[Records from a dataset]

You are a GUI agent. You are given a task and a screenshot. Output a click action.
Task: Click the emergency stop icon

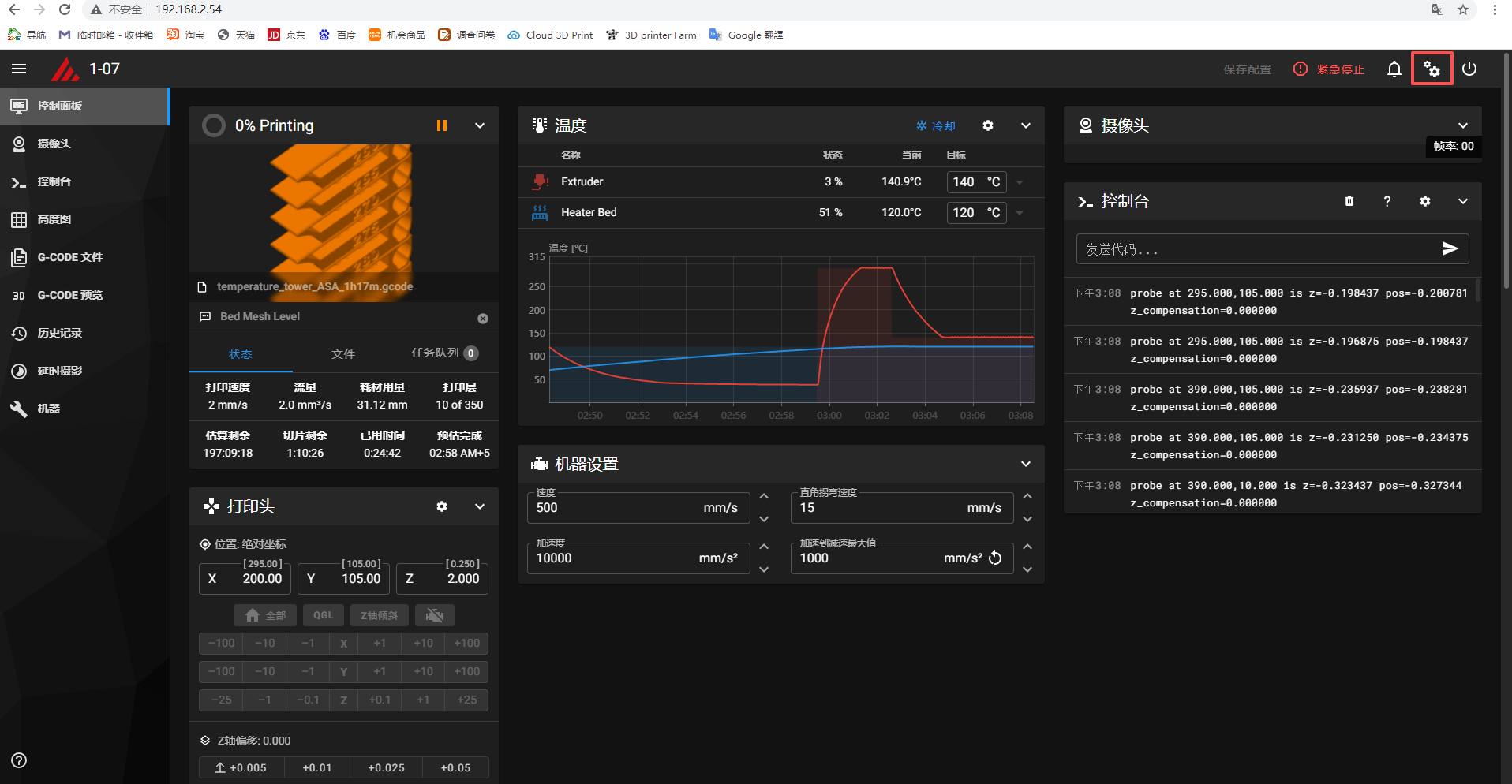pos(1300,69)
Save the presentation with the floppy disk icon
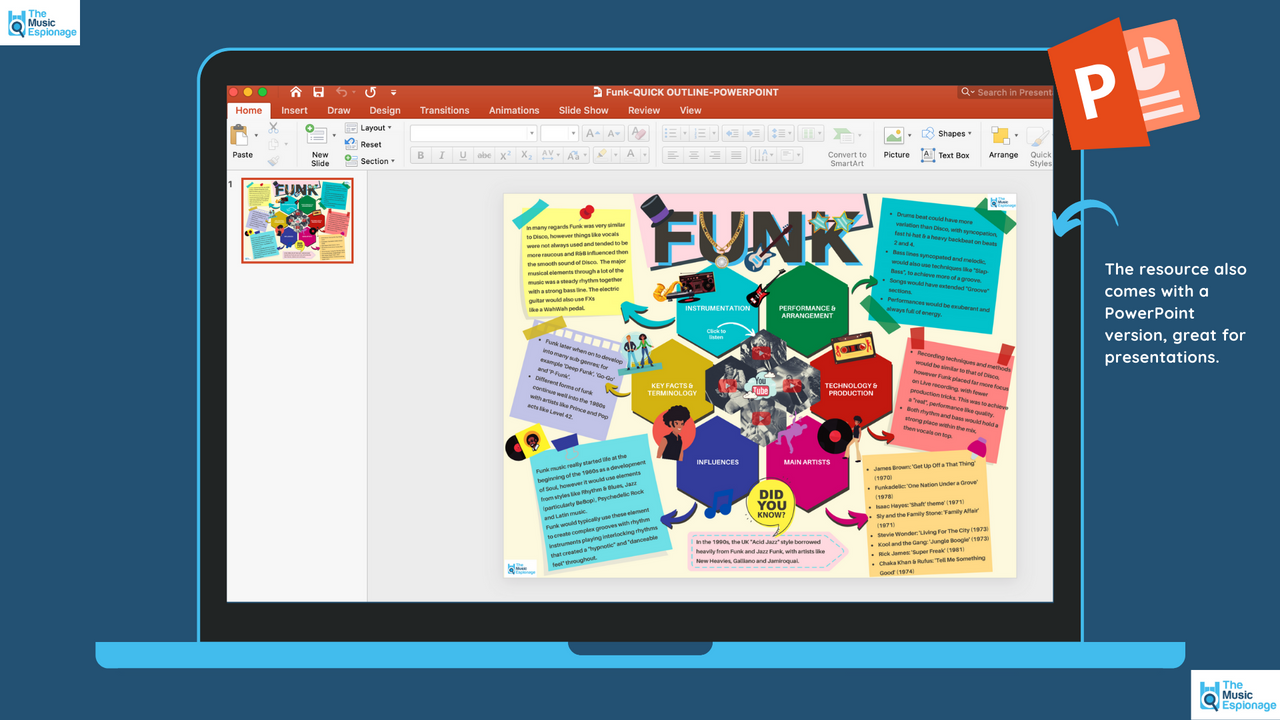Screen dimensions: 1280x720 (318, 92)
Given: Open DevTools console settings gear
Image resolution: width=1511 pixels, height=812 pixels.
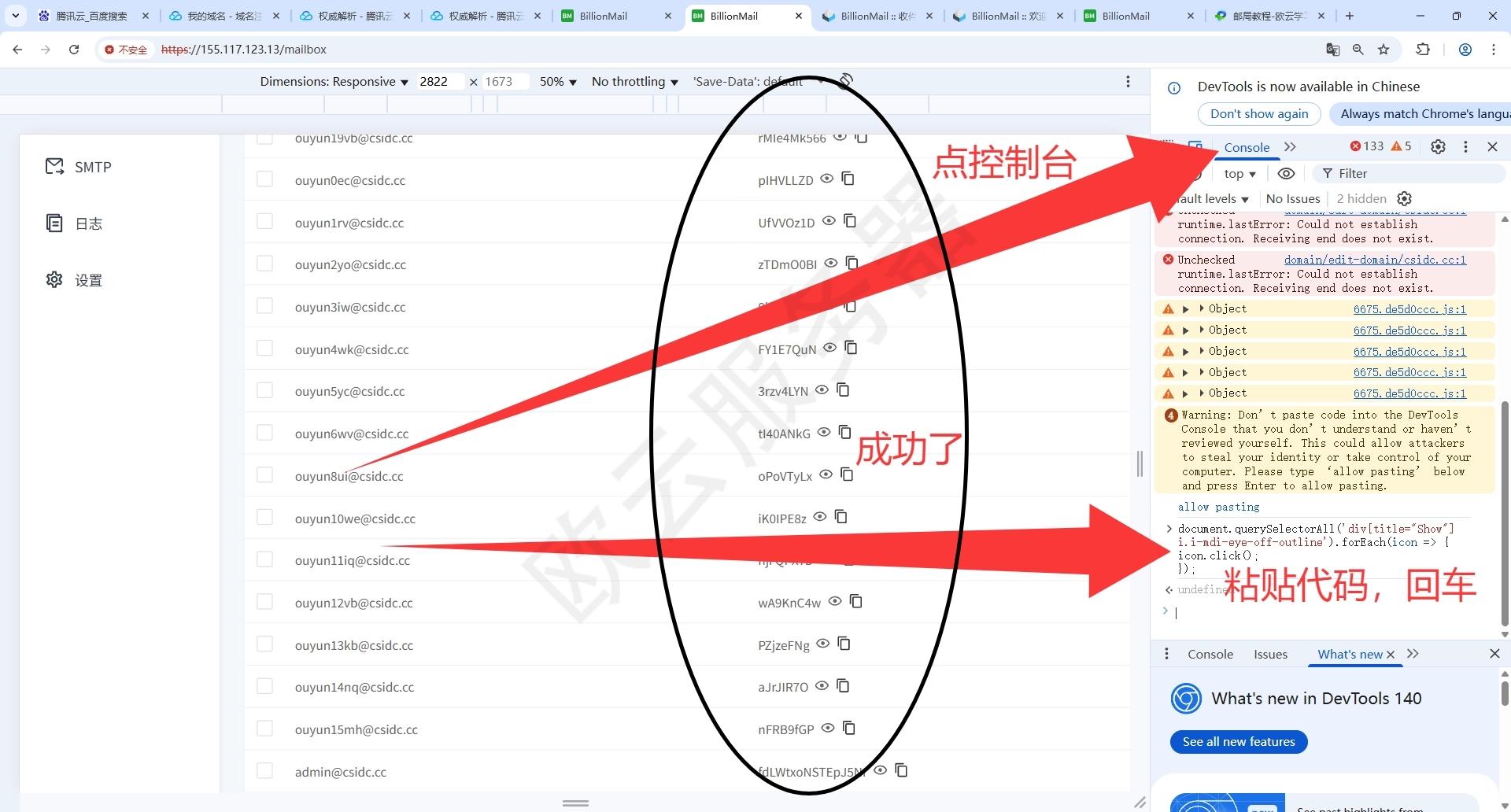Looking at the screenshot, I should tap(1439, 146).
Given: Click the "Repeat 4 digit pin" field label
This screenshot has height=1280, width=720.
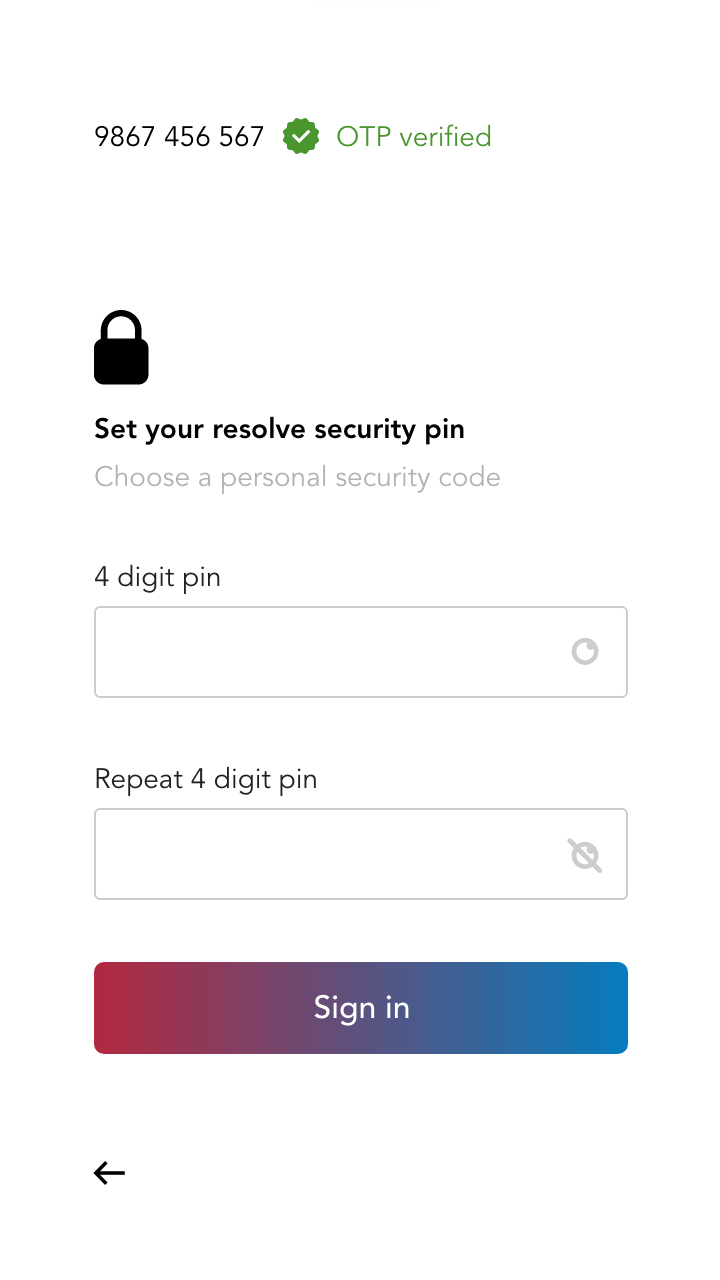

### EXERCISE GOAL
Reproduce the material from the line with "Given: Open DevTools console settings gear" through its end, replacing "console" with "terminal" and keeping everything else the same. Leave the pictures out of your answer.

### EXERCISE RESULT
Given: Open DevTools terminal settings gear
Image resolution: width=1511 pixels, height=812 pixels.
Looking at the screenshot, I should tap(1439, 146).
Given: Click the "Repeat 4 digit pin" field label
This screenshot has height=1280, width=720.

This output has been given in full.